Decker’s inspiration not only emerge from his father, but also from the many paths and places that life’s journey has taken him. As a young man, Decker recognized the many dangerous paths that his life could have taken him, however, turning to his art saved him from many of life’s tragedies. “When I create paintings on the canvas, I portray a moment in time that symbolizes strength, wisdom, protection and promotes health within the spirit. Channeling through the Apache paintings, I want to visually inspire strength for the endurance to move through life,” he added.
When Decker begins his artistic process, he starts with a blank canvass. As an artist, he always wants the observer to connect with his paintings and take away with them what is needed in hopes of making them feel better off and to have a better understanding of life and life’s moments.
Growing up in Arizona, Decker recalls attending tribal events and noticed that artist representation was predominantly from other tribes, which initiated the thought process that more Apache artists needed to be represented in the world of art.
Though his artistic career is still young and launching, Decker is humbled by the achievements and accomplishments in his artistic journey. “I am humbled by everything in my life. The biggest honor is knowing that my father, my community and my tribe has believed in me and embraced my vision. It’s amazing to reflect on all of the support I have received, and it feels great knowing that I am given the opportunity to contribute to so many people. I will continue to grow as an artist, evolve as an individual and share the story of my surroundings and experiences through the canvass,” said Decker.
Decker is an edgy, urban artist whose humility resonates in all aspects of his life. Yet, in his humility he has great accomplishments that should be celebrated. In 2010, one of the Southwest’s leading galleries recognized Decker for his art and has consistently displayed his pieces, showcasing his talents, Native perspective and fresh take on art. Through this relationship, Decker’s pieces have traveled internationally to find new homes with people, elevating the shared stories and lifestyle of Apache people, through the eyes and work of an Apache man. This is significant to tribal communities, because with Native languages diminishing and being lost forever, artworks of traditionalism is a great way to put the spiritual concepts on something tangible like canvas and onto a wall or into a vault to not be forgotten.
In addition to the support of renowned galleries, Decker’s art has been showcased in places such as the office of Yavapai-Apache Chairman Thomas Beauty, the Durango Mountain Ski Resort, and a 2011 edition of Cowboys & Indians magazine, the Durango Winter Sports Foundation and many other prominent galleries and facilities.
“2015 is the year of the Decker! Art is like everything else we do in life. We have to start somewhere, implement goals and we have to grow throughout the journey to accomplish that goal. I love putting my urban and creative perspective on things, and especially to give Apache art a fresh look. I respect all artists and I love looking at art depicting our Apache culture, which inspires me to use be cutting-edge with my art so that our children’s generation will have something to reflect on,” stated Decker.
There is one thing about it, if you haven’t seen the art of Charles Decker, you must make it a priority. As a new generation of tribal artists, Decker is leading the way in incorporating technology, modern society and urban trends to touch the minds and souls of audiences everywhere.

▶ _Raw data_:
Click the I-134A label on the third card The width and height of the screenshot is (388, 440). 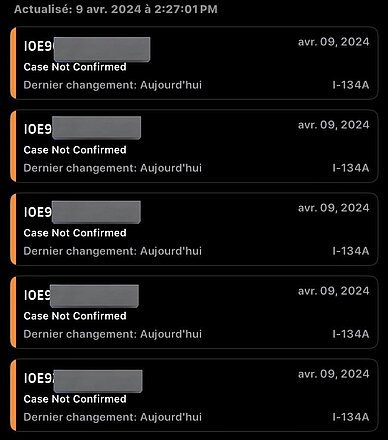point(351,251)
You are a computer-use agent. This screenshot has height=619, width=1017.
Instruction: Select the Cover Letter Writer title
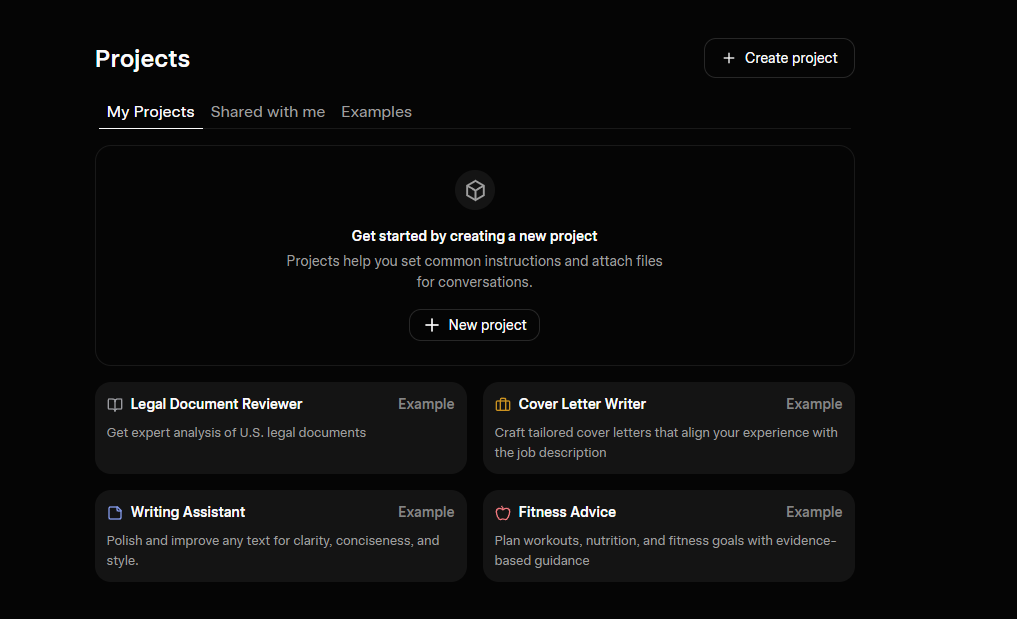(x=582, y=404)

▶ _Things to do_:
• A. According to the Charles Decker profile, in what year did one of the Southwest's leading galleries recognize Decker for his art?
• B. Please say whether each statement agrees with the Charles Decker profile, and quote the words that decide it. (i) Decker grew up in Arizona. (ii) Decker's art appeared in a 2012 edition of Cowboys & Indians magazine. (iii) Decker begins his artistic process with a sketch.
Nothing in the listing is needed for this work.

▶ _Answers to the tasks_:
• A. 2010

• B.
(i) Yes: "Growing up in Arizona, Decker recalls attending tribal events"
(ii) No: "a 2011 edition of Cowboys & Indians magazine"
(iii) No: "he starts with a blank canvass"